This thesis explores the use of metaheuristics to tackle complex problems in machine learning, with a focus on feature selection, across two major application domains: medicine and graph theory. Feature selection is a combinatorial NP-Hard problem, for which exact methods quickly become inefficient as data dimensionality increases. To address this challenge, a method based on differential evolution, called Tournament in Differential Evolution (TiDE), was developed. It incorporates adaptive mechanisms for initialisation, mutation, and crossover.
The first part of the thesis is devoted to the theoretical foundations of metaheuristics and machine learning, with particular attention paid to data and model quality, as well as the diversity of classification and regression algorithms. A comprehensive experimental study was conducted on a benchmark of datasets with varying structures (e.g. dimensionality, noise, imbalance, redundancy), to assess the robustness and generality of the proposed approaches. Subsequently, the methods were applied to real-world medical datasets, particularly in the context of survival analysis for amyotrophic lateral sclerosis (ALS) and Covid-19 pneumonia. The results suggest that the proposed approaches not only improve predictive performance, but also significantly reduce data dimensionality while ensuring adequate interpretability.
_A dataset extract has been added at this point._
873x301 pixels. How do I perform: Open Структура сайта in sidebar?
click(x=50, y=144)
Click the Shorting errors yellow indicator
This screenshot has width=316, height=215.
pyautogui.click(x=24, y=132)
Finally, the last part of the thesis applies metaheuristics and machine learning to the generation and refutation of conjectures in graph theory. A benchmark of conjectures was established, and several methods, including TiDE, were compared experimentally. The findings highlight the relevance of metaheuristics in underexplored areas of fundamental research, where combinatorial complexity renders classical approaches impractical.
This thesis demonstrates the relevance and robustness of metaheuristics in a variety of contexts, at the intersection of theoretical and applied approaches in artificial intelligence.